With the text still very fresh in my mind, I was excited about this production.
My excitement lasted seconds.
I think director Sam Strong made a bad sit com about the Salem witch hunts (as a star vehicle for Diver Dan in the worst wig ever put on a stage) by ensuring that any faith, belief or hope is a joke.
But that’s just me hazarding a guess. So, what about some facts? Well, there were a lot of giggles on opening night – and some guffaws. There are some jokes in the play, but it’s not funny. On the page, the scene where Diver Dan declares “whore” and the teenage girls ensure his arrest are chilling; they got the biggest laughs of the night.
No one in that world believes in the god they profess to believe in. Every character in The Crucible acts from their belief in God AND Satan and their fear of eternal suffering. Even the non-believers believe to some extent; belief is the rule that governs this world. They believe in the same way that Senator McCarthy believed that communists were real and could destroy America. They believe it like we believe the sun will set tonight and that Myki is a force of evil.
A play about god and belief can never make sense if the stage world is godless. I think that’s why we laughed so much.
Or it could be the odd acting choices. Act 1 takes place in a girl’s bedroom. Depending on the charaters’ knowledge, this child is either very ill, terrified or possessed by the devil, but the unconscious child is ignored by everyone around her, unless she’s being spoken to or examined. Eleven people pass through the room and 10 of them treat the child – who is either very ill, terrified or possessed by the devil – like she’s a beige rug on the bed. No wonder we laughed when the good Reverend Hale asked for help in case she flew away. The eleventh character, Rebecca Nurse, was the only one who looked at the child with any semblance of care and tried to cover the girl’s naked legs.

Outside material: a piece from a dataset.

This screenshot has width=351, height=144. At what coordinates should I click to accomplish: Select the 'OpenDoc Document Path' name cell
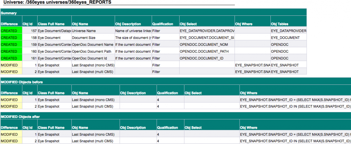pos(93,51)
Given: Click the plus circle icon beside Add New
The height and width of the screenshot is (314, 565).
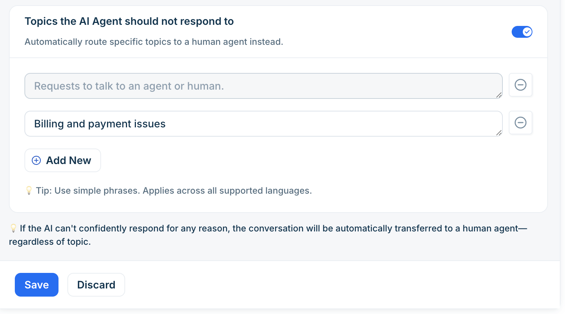Looking at the screenshot, I should click(x=36, y=160).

But would I have liked this production when I was 17? Maybe.
After all, Dale Ferguson’s design of a pure white building in a hostile black world is stunning and made more so with Paul Jackson’s lighting that creates a parallel shadow play. And Julia Blake (Rebecca Nurse), Sarah Ogden (Mary Warren), Anita Hegh (Elizabeth Proctor), John McTerran (Giles Corey) and Grant Cartwright (Reverand Hale and only after the interval) get close to overcoming their direction and bringing real life and pain to their characters. And Diver Dan? David Wenham’s as authentic and engaging as his wig.

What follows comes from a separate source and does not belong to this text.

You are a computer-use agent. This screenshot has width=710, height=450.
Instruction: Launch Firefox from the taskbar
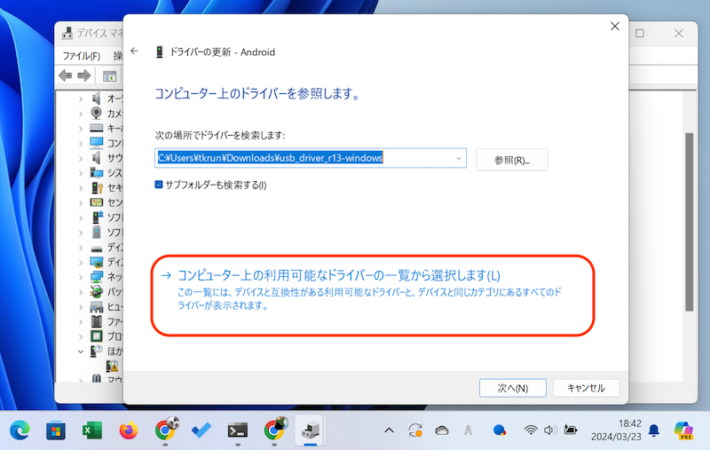(128, 430)
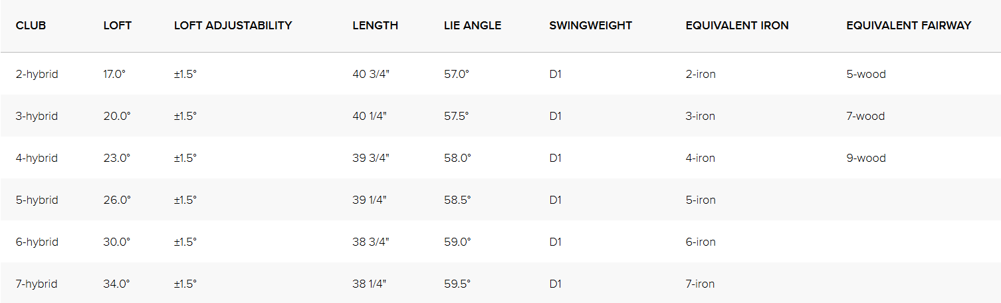Select the 6-iron equivalent cell

(x=701, y=242)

If this were part of an education season, I would have said it’s a dull and oddly literal interpretation of a play that deserves better, but this is a $99 ticket for students on Saturday nights ($115 for people not continuing or having completed their education) and you can see the kick-arse dancing monkey for that or take your family to Circus Oz or see the MTC’s other work, Solomon and Marion. If I’d spent $99 (or even $59*) to see this as a 17-year-old, I would have hated the MTC for letting me down so much.
*Correction: 17-year-olds can get an under 30s ticket for $59. Or, if you don’t want to book in advance, there are super-bargain, but limited, $18 tickets available for concession card holders at the Southbank Theatre Box Office from 9 am each day. (Might be worth ringing to check though.)